End result: From an iPhone or iTunes you can play music over the network and it comes out of the speakers room corrected and sounding nice.

I've put the configs online in case they are useful to someone else:
https://github.com/choongng/Music-Box

In the meantime if anyone else has set up a similar system I'd be interested in hearing how it works and what hardware you used.
 
It's a little 2-core Atom Samsung netbook ("Intel(R) Atom(TM) CPU N570 @ 1.66GHz"). CPU usage is pretty low, top reports 96-98% idle. I'm not sure what that would translate to on another CPU as Brutefir looks like it's using SSE on x86. I'm not sure to what extent you can get Brutefir to use NEON (from a quick search it looks like fftw supports it) but you could probably get it to work. For little ARM boxes you might also look at TP-Link (Welcome to TP-LINK), those are cheap and will run OpenWRT. Shairport uses about as much CPU as Brutefir.
 
It's a little 2-core Atom Samsung netbook ("Intel(R) Atom(TM) CPU N570 @ 1.66GHz"). CPU usage is pretty low, top reports 96-98% idle. I'm not sure what that would translate to on another CPU as Brutefir looks like it's using SSE on x86.

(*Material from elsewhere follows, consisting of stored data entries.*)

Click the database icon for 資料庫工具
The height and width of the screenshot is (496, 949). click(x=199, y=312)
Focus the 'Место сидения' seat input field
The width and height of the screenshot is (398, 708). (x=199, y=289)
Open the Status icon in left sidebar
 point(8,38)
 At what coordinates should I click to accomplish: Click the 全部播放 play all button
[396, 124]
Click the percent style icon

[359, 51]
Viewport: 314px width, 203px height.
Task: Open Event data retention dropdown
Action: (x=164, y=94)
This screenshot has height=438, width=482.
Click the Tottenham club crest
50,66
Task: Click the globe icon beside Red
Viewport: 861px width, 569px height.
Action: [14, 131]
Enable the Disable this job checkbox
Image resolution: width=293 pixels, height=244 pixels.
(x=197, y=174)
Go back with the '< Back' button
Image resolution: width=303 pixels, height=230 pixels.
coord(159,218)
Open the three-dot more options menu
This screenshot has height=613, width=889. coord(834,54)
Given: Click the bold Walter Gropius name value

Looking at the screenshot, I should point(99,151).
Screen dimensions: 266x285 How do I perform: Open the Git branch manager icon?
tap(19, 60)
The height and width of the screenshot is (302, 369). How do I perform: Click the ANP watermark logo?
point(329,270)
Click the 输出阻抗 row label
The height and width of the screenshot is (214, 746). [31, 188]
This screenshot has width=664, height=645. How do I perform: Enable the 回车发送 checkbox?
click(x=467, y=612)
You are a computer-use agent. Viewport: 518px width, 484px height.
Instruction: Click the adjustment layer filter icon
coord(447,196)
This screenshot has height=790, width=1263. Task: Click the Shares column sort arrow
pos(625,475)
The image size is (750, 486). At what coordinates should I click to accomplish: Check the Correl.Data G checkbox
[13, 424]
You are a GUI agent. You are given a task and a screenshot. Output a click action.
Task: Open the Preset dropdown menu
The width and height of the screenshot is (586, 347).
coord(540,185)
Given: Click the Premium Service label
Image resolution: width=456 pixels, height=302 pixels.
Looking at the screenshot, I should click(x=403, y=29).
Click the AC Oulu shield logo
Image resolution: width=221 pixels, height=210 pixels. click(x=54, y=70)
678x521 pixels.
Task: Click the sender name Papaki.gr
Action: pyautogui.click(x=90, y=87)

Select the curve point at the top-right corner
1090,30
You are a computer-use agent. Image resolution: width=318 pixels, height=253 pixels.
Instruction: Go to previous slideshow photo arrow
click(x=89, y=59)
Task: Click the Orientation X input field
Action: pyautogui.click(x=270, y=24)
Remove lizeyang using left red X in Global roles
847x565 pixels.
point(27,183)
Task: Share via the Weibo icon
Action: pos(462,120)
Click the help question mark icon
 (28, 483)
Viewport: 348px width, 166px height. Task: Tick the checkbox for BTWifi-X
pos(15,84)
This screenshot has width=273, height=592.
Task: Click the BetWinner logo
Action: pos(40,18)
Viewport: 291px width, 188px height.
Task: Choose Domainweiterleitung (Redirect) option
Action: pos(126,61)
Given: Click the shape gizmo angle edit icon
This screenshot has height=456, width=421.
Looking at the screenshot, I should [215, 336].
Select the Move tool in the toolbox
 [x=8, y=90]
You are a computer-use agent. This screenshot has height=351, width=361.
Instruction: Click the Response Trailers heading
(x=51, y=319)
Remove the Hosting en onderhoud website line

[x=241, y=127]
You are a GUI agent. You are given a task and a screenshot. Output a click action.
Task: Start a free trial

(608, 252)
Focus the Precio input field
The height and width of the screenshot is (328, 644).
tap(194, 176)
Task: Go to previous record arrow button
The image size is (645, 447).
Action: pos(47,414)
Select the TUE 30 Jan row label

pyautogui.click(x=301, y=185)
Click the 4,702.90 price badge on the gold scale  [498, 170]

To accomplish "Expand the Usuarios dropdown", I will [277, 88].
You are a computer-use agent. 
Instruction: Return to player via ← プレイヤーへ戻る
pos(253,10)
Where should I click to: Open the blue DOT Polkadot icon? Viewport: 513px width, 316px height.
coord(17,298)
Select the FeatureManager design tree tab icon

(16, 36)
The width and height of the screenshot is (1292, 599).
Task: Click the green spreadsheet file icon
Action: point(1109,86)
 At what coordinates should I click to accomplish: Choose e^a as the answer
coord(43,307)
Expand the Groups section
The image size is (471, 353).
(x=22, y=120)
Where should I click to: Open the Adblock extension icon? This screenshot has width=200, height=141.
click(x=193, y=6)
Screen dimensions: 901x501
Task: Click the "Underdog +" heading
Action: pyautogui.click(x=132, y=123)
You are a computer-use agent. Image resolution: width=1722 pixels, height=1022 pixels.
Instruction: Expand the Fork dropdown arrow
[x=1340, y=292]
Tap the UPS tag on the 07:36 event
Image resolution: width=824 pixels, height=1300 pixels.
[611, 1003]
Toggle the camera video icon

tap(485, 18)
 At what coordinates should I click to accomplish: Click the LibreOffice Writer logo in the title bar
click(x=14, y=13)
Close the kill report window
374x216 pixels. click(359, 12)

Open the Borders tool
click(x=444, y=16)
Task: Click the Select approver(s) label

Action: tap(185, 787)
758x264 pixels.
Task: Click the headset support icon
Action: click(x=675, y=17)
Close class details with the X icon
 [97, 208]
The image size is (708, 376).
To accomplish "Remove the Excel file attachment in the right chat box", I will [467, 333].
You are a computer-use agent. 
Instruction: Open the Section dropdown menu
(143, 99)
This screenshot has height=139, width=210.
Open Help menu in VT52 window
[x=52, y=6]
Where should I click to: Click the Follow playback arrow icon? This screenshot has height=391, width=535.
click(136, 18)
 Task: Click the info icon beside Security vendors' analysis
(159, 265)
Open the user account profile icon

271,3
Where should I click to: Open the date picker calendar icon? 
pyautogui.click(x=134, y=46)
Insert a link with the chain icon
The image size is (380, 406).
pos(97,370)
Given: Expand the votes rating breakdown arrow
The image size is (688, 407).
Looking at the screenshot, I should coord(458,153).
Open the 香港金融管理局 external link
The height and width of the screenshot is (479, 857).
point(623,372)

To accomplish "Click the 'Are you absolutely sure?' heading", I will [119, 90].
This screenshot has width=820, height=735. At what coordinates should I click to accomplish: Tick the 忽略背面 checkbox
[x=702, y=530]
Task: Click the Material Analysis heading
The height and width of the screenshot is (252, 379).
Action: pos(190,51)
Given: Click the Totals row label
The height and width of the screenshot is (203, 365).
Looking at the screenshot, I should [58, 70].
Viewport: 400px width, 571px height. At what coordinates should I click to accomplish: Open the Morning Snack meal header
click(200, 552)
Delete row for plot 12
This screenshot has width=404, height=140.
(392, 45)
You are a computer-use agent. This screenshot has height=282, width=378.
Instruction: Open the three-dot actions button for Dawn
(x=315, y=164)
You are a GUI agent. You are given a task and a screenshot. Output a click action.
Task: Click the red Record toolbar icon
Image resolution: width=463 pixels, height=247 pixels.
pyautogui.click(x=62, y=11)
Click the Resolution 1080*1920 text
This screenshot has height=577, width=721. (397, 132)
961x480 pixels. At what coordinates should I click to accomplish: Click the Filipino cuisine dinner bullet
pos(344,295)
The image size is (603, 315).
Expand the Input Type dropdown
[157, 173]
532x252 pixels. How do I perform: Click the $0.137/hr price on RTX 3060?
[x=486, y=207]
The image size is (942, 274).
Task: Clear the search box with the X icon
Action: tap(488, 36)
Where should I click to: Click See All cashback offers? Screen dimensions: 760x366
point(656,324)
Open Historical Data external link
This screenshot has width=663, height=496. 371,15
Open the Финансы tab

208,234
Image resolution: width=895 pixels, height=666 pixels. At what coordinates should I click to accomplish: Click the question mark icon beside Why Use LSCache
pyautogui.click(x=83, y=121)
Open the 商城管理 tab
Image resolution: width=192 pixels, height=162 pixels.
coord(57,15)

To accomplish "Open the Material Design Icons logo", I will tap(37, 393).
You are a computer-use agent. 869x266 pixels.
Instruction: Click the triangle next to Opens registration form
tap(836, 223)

Honestly, that CPU looks so idle as if no DRC was underway. These figures would suggest the 400MHz TPLinks could perhaps handle the load which so far seemed impossible to me. Please could you profile your running processes a bit - brutefir CPU load, etc. Thanks a lot for sharing your configs on github, great help for others.
 
Here's top output. I would be very interested in how this stuff runs on ARM as that would simplify the setup quite a bit and on cheaper hardware.

top - 09:43:34 up 14 days, 22:52, 8 users, load average: 0.01, 0.02, 0.05
Tasks: 89 total, 2 running, 87 sleeping, 0 stopped, 0 zombie
Cpu(s): 1.8%us, 0.7%sy, 0.0%ni, 97.4%id, 0.0%wa, 0.0%hi, 0.0%si, 0.0%st
Mem: 2045864k total, 1021552k used, 1024312k free, 152216k buffers
Swap: 0k total, 0k used, 0k free, 720660k cached

PID USER PR NI VIRT RES SHR S %CPU %MEM TIME+ COMMAND
5661 music RT 0 190m 4548 2720 S 5 0.2 1:11.94 shairport
5021 music RT 0 116m 9032 8268 S 3 0.4 25:07.73 brutefir.real
5022 music RT 0 116m 9020 8256 S 3 0.4 25:43.66 brutefir.real
25041 music RT 0 132m 31m 24m S 1 1.6 18:37.70 jackd
5017 music RT 0 117m 11m 10m S 1 0.6 9:04.62 brutefir.real
 
I'll test later this week on 700MHz (TI AM3358 ARM Cortex-A8) beaglebone.

To start with I'll just try to replicate choongng's configuration as closely as possible and see how it goes. Will be back in a few days with success/failure/questions!

My first question is to confirm my understanding of the role of the DRC software, it just creates the filters that are implemented by brutefir correct? So if I can get playback software and jack and brutefir running then test performance we're set? Shairport is an optional extra imo, may test it later, in my final system I will probably use mpd to achieve similar outcome.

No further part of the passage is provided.